Frequently asked questions
Find answers to frequently asked questions about our specialist lending services below. For any further questions, feel free to contact us or speak to us via live chat.
Inheritance Advance FAQs
Answers to common questions about our Inheritance Advance product
What is an Inheritance Advance?
An Inheritance Advance lets you access up to 60% of your inheritance early, before probate is granted. It’s a straightforward, hassle-free way to get the funds you need in life without waiting several months or longer. The loan is secured against your inheritance, not personal assets, and repaid directly from the estate once it’s settled with no personal liability.
How does an Inheritance Advance work?
The loan is repaid directly from the estate once probate is granted, with no monthly repayments. After probate is granted and the loan is repaid, you’ll receive any leftover inheritance.
To get started, you need to provide some basic details about yourself and the estate. Once we’ve had a consultation and your full application is processed, we’ll provide a fast decision and transfer the funds to your bank account.
How much does an Inheritance Advance cost?
The cost of an Inheritance Advance includes an administration fee of 1-2% of the loan amount. Interest is rolled up throughout the loan term, so you don’t need to make repayments until the estate is settled by the administrator. Interest rates vary based on the size and complexity of your loan.
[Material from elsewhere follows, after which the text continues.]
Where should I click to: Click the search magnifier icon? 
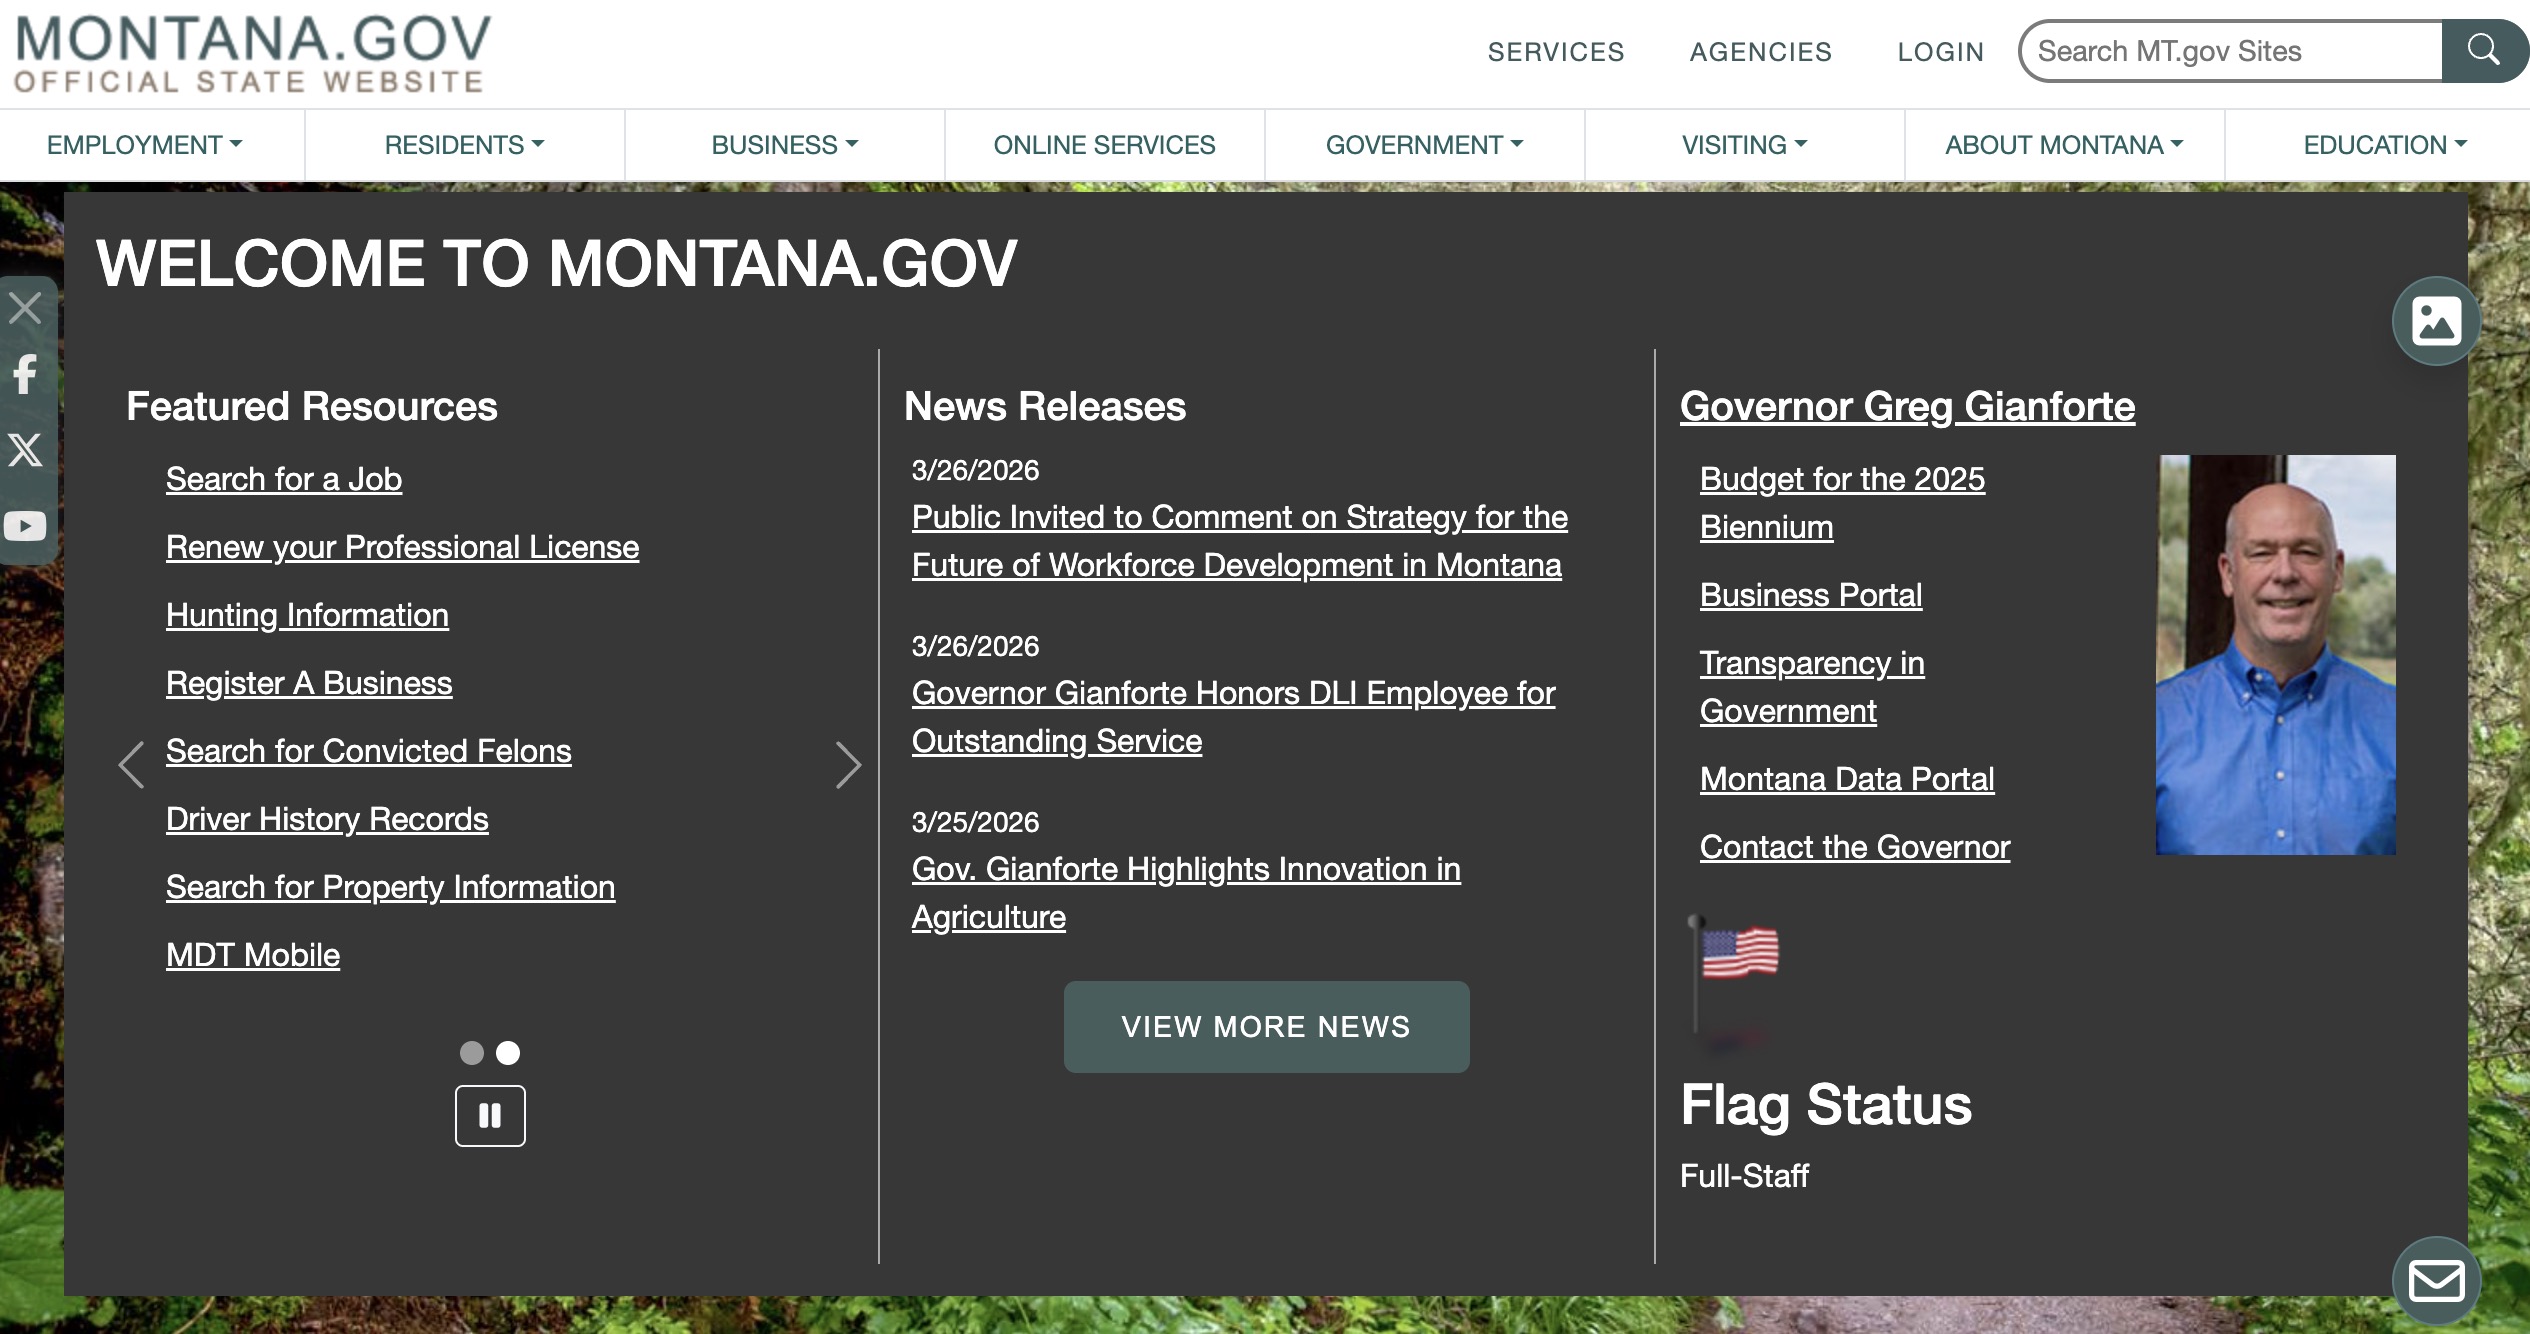coord(2483,50)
You can repay it in full at any time with no extra charges.
Are there credit checks for an Inheritance Advance?
We don’t normally carry out credit checks for an Inheritance Advance. The loan is based on the value of the inheritance, not your credit history (or your age or employment status). However, we will carry out checks for undischarged bankruptcy.
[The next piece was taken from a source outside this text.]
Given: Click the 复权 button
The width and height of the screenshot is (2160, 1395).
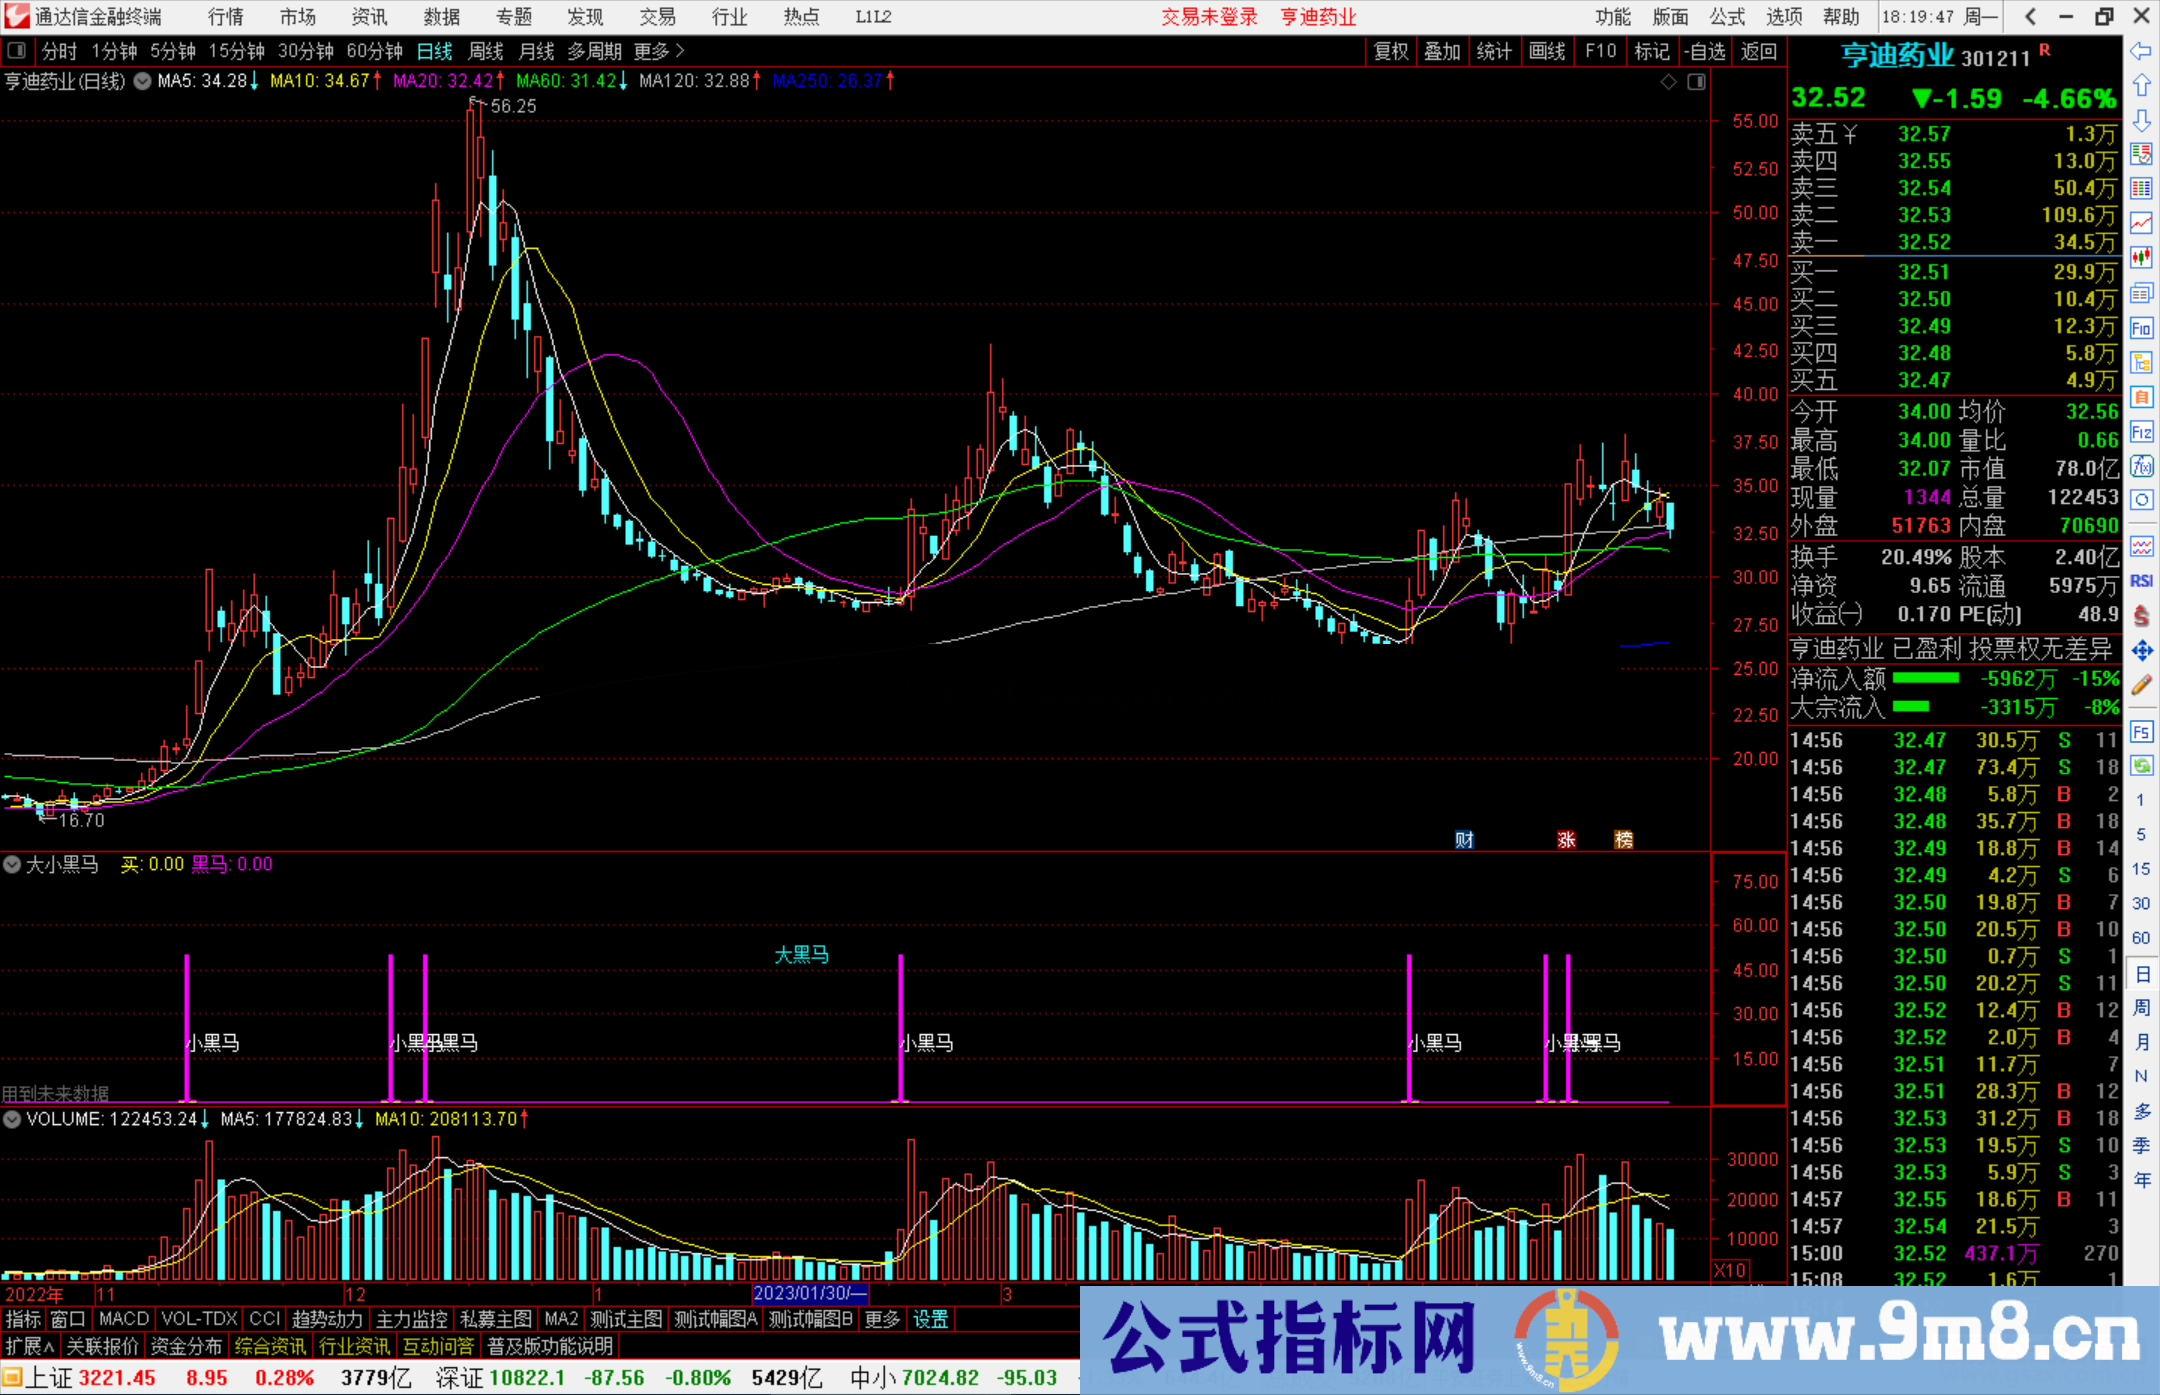Looking at the screenshot, I should [1390, 51].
What’s the difference between an Inheritance Advance and an Inheritance Tax Loan?
An Inheritance Advance is designed to help beneficiaries access the funds they’re entitled to early, for whatever purpose, without waiting for the lengthy probate process. Our Inheritance Tax Loan allows executors to settle estate administration expenses, including Inheritance Tax, without incurring interest, delaying probate or using their own funds.
Estate Expense and Inheritance Tax Loan FAQs
Answers to common questions about our Inheritance Tax Loan product.
What is an Inheritance Tax Loan?
An Inheritance Tax Loan helps executors settle Inheritance Tax liabilities with HMRC quickly, even when estate funds are tied up. With Level, you can also use our loans to cover other estate expenses such as funeral costs, property repairs and professional fees such as probate, valuers and surveyors. We can lend up to 60% of the net estate value.
How does an Inheritance Tax Loan help during probate?
By unlocking funds to pay Inheritance Tax and estate expenses upfront, this loan supports executors in meeting their personal obligations to HMRC without interest penalties or personal financial strain. With Inheritance Tax often payable before probate is issued, it helps ensure the probate process continues without delay, so beneficiaries aren’t left waiting.
How much does an Inheritance Tax Loan cost?
The loan includes a 1-2% administration fee, with interest rates varying based on the size and complexity of your loan. You’ll only pay interest on funds you draw down, allowing you to access them as and when you need to throughout the estate administration process and avoid paying more interest than you need to. You can repay your loan early at any time at no extra cost.
How quickly do I need to pay back an Inheritance Tax Loan?
Your loan will be repaid directly from the estate’s assets when it’s settled, with interest rolled up and no monthly repayments to worry about in the meantime. This happens before any distributions to beneficiaries. You’re free to fully or partly repay your loan early at any time.
What’s the difference between an Inheritance Tax Loan and a traditional loan?
Unlike traditional loans, an Inheritance Tax Loan is secured against the estate, not personal assets such as property. There are no extensive credit checks, no monthly repayments and no personal liability. The loan is repaid directly from the estate, making it a simpler and lower-risk solution for executors.
Divorce Loan FAQs
Answers to common questions about our legal fee and living expense lending, often known as a Divorce Loan.
What does a Divorce Loan pay for?
We offer Divorce Loans to cover legal fees, disbursements and living expenses during proceedings, allowing you to focus on achieving a fair outcome without financial strain. Funds are available on a draw-down basis, meaning you can request them as and when you need to.
How much does a Divorce Loan cost?
The loan includes a 1-2% administration fee. The interest rate is based on your loan size and complexity, and is only charged on the funds you draw down. Interest is also rolled up, meaning there are no monthly repayments to manage. There are no fees for early repayments.
How quickly do I need to pay back a Divorce Loan?
Your loan will be repaid to us by your family solicitor when you reach a settlement and it’s paid into their client account. There are no monthly repayments in the meantime, though you’re free to repay your loan early ‒ in full or in part ‒ any time you wish. If your loan term expires before your divorce is settled, it may be extended subject to further underwriting checks and approval.
Can a Divorce Loan speed up the litigation process?
Yes ‒ by providing immediate funding for legal costs, a Divorce Loan removes financial barriers to justice and enables you to proceed with your case without delay. This can lead to a more efficient, timely resolution, helping you move on with your life sooner.